Solange der wirtschafts- und finanzpolitische Maastricht- und Fiskalpakt-Knebel krisenbedingt suspendiert bleibt, ist der eingeschriebene Verteilungskonflikt hinsichtlich der Rettungspakete allerdings noch nicht (zumindest nicht in seiner ganzen Brisanz und Tragweite) schlagend und lässt sich sozusagen vorläufig (noch) überbrücken. Aber eben nur vorübergehend. Wenn also Vizekanzler Werner Kogler jüngst vollmundige posaunte „Es gibt auf Regierungsebene keine Diskussion über ein Sparpaket – und wir werden das auch unterbinden“, so hat dies ungefähr denselben Wert wie sein nicht minder jenseitiger Sager: „Die Neoliberalen haben jetzt Sendepause“.Denn freilich, solange die Geldschleusen für die Krisenbekämpfung noch offen gehalten bleiben, kann die Regierung das Ganze noch hintanhalten.

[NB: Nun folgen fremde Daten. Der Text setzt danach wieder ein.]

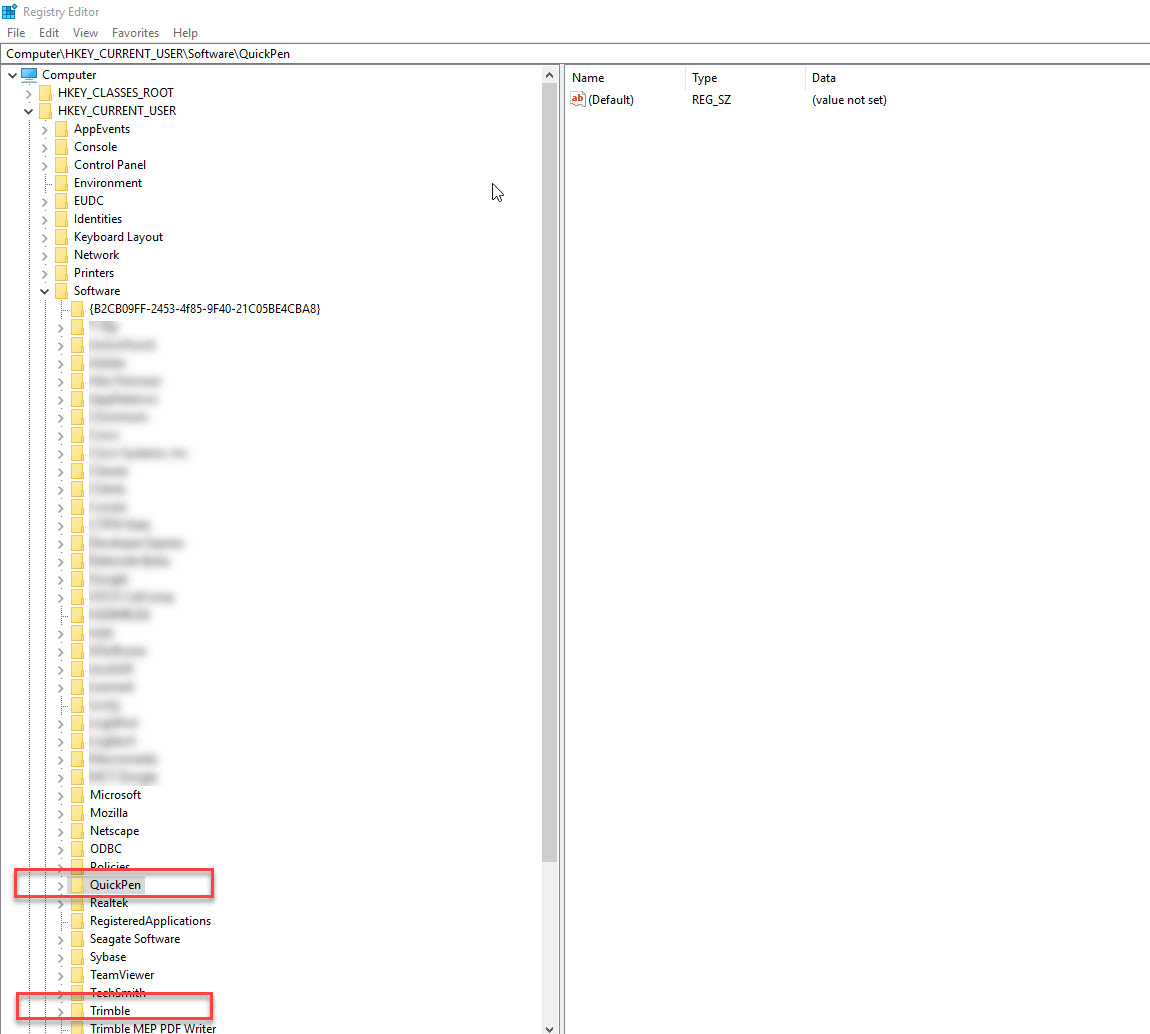Click the Computer icon at tree root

Aber sobald das Gröbste überstanden ist, die Pandemie stärker eingedämmt ist und sich ein von Konjunkturpaketen angeschobener zumindest moderater Wiederaufschwung der Wirtschaft nach durchschrittener Talsohle abzeichnet, werden auch „Maastricht“ und der „Fiskalpakt“ wieder in Kraft gesetzt werden.Dann ist aber nicht nur Ende mit Deficit Spending, sondern gelten auch wieder die EU-Fiskalregeln. Diese bestimmen allerdings, dass bei einer Verschuldung von mehr als 60% (Maastricht-Regeln) eine „Schuldenbremse“ zu greifen beginnt, die regelt, dass pro Jahr mindestens ein Zwanzigstel des Werts über 60% abgebaut werden muss (sowie dessen sogenannte „Two-Pack“-Überwachung durch die EU).Daran vermögen im EU-Kontext noch nicht einmal deren „Notfallsklauseln“ weiterzuhelfen.Und die österreichische, Ende 2011 vom Nationalrat in breiter Eintracht bereits im Vorfeld zusätzlich beschlossene nationale „Schuldenbremse“ für die Republik, Bundesländer und Gemeinden, ist – beiher bemerkt – in bestimmten Hinsichten ohnedies sogar noch rigider verfasst als der kurz darauf im Frühjahr 2012 auf den Weg gebrachte „europäische Fiskalpakt“.
Spätestens mit dem Wieder-in-Geltung-Treten des „Fiskalpakts“ stehen wir somit vor einem brachialen offenen Verteilungskonflikt zwischen Kapital und Arbeit. Ob in aller Schärfe bereits mit 2022 oder nach ein, zwei weiteren „Gnadenjahren“: dann geht es um’s Eingemachte.
An sich ließe sich die Finanzierung der sog. Corona-Krise durch entsprechende Schuldenstilllegungs-Maßnahmen und die finanzielle Heranziehungen der Vermögen und Profite – zu denen wir als KOMintern eine Reihe konkreter Forderungen eingebracht haben – recht „unproblematisch“ bewerkstelligen. Ob und inwiefern die Frage „Wer zahlt für die Krise?“ jedoch im Sinne der Arbeitenden und breiten Massen ihre Lösung finden wird, entscheidet sich letztlich an den gesellschaftlichen Kräfteverhältnissen und nötigen Klassenkämpfen.